"On the other side of Jordan,
In the sweet fields of Eden,
Where the tree of life is blooming,
There is rest for you.
There is rest for the weary,
There is rest for the weary,
There is rest for the weary,
There is rest for you."

In the uttermost corner of his intelligence he felt with sure prescience that, however befalling, the end of all was not far off. In the exercise of new faculties, which had more to do with the soul than with reason, he now believed what he could not see, and recognised what was not proved. Labour of the hand, trouble, sorrow, and perplexity, charity and humanity, had cleared and simplified his life, had sweetened his intelligence, and taken the place of ambition. He saw life now through the lens of personal duty, which required that the thing nearest to one's hand should be done first.

But as foreboding pressed upon him there came the thought of what should come after—to Rosalie. His thoughts took a practical form—her good was uppermost in his mind. All Rosalie had to live on was her salary as postmistress, for it was in every one's knowledge that the little else she had was being sacrificed to her father's illness. Suppose, then, that through illness or accident she lost her position, what could she do? He might leave her what he had—but what had he? Enough to keep her for a year or two—no more. All his earnings had gone to the poor and the suffering of Chaudiere.

There was one way. It had suggested itself to him so often in Chaudiere, and had been one of the two reasons for bringing him here. There were his dead mother's pearls and one thousand dollars in notes behind a secret panel in the white house on the hill, in this very city where he was. The pearls were worth over ten thousand dollars—in all, there would be eleven thousand, enough to secure Rosalie from poverty. What should Kathleen do with his mother's pearls, even if they were found by her? What should she do with his money did she not loathe his memory? Had not all his debts been paid? These pearls and this money were all his own.

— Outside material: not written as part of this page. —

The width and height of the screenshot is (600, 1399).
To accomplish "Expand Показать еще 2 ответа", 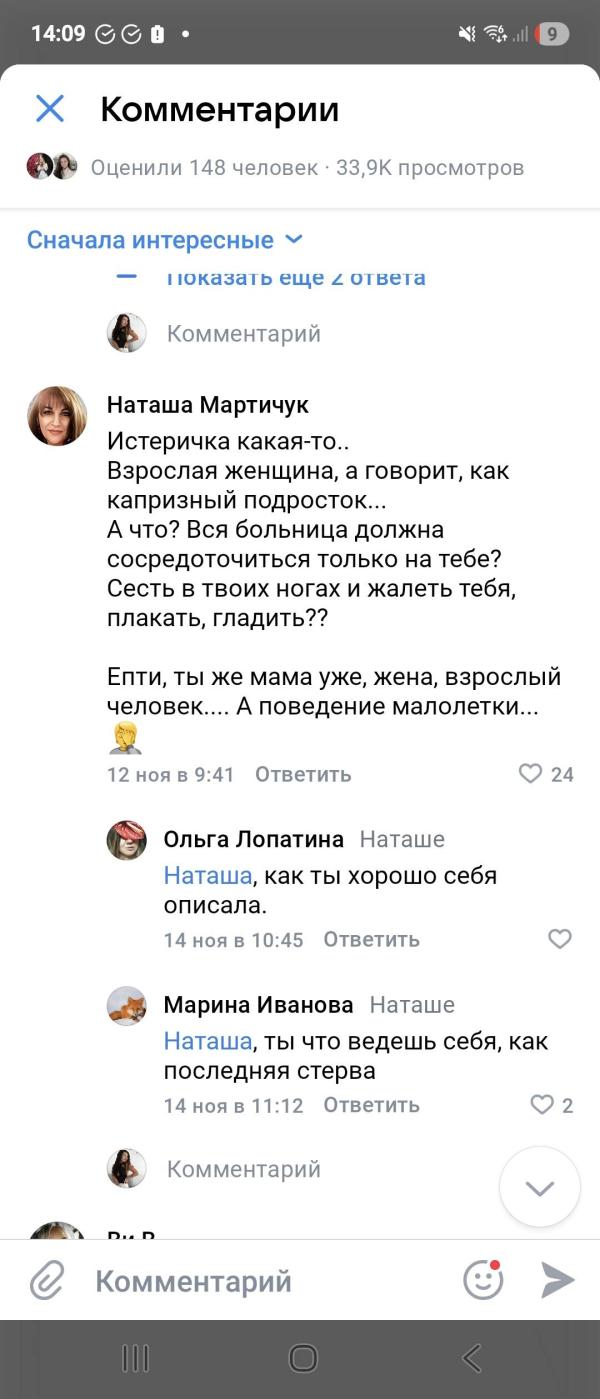I will click(295, 278).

But to get them. To go now to the white house on the hill; to face that old life even for an hour, a knocking at the door of a haunted house—he shrank from the thought. He would have to enter the place like a thief in the night.

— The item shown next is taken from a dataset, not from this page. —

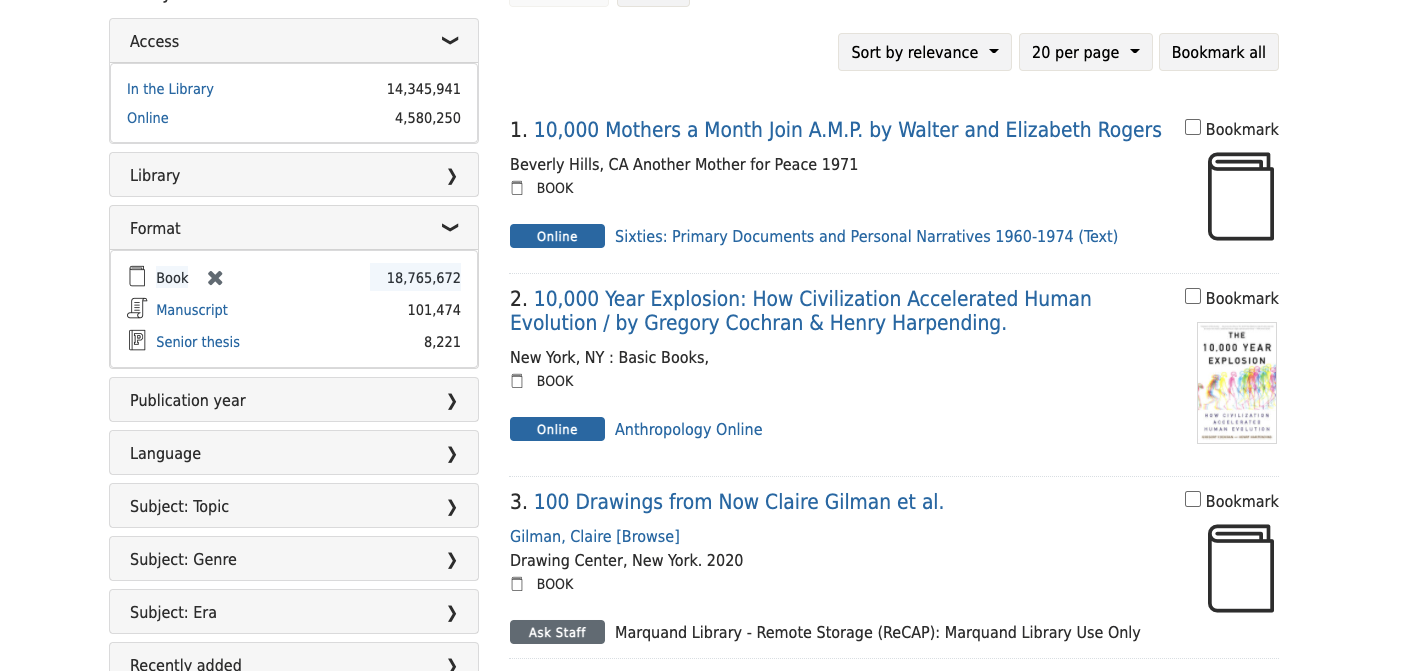Click generic book cover icon for result 1
The width and height of the screenshot is (1421, 671).
coord(1240,196)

Yet for Rosalie he must take the risk—he must go.

CHAPTER XLIX

THE OPEN GATE

It was a still night, and the moon, delicately bright, gave forth that radiance which makes spiritual to the eye the coarsest thing. Inside the white house on the hill all was dark. Sleep had settled on it long before midnight, for, on the morrow, its master and mistress hoped to make a journey to the valley of the Chaudiere, where the Passion Play was being performed by habitants and Indians. The desire to see the play had become an infatuation in the minds of the two, eager for some interest to relieve the monotony of a happy life.

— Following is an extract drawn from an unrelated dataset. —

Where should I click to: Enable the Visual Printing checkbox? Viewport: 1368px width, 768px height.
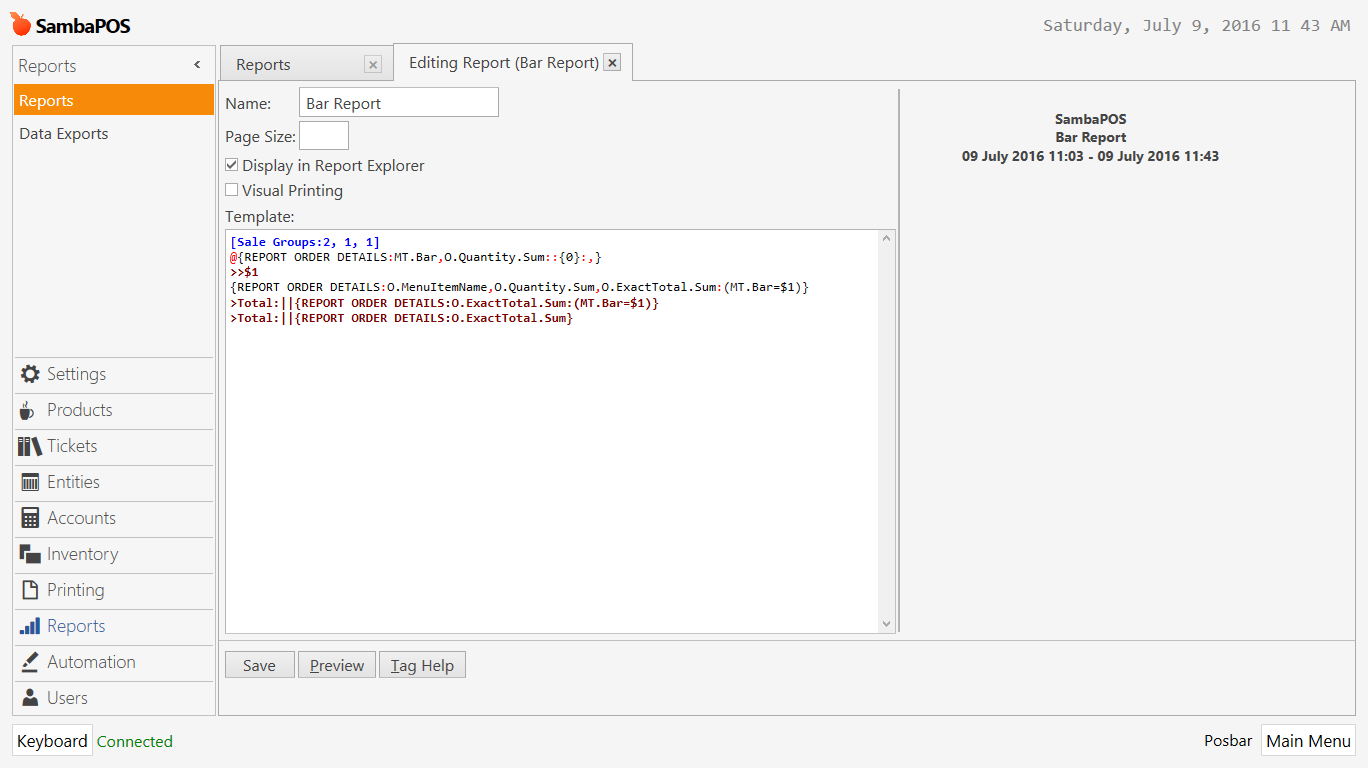point(231,190)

But as all slept, a figure in the dress of a habitant moved through the passages of the house stealthily, yet with an assurance unusual in the thief or housebreaker. In the darkest passages his step was sure, and his hand fastened on latch or door-knob with perfect precision. He came at last into a large hallway flooded by the moon, pale, watchful, his beard frosted by the light. In the stillness of his tread and the composed sorrow of his face he seemed like one long dead who "revisits the glimpses of the moon."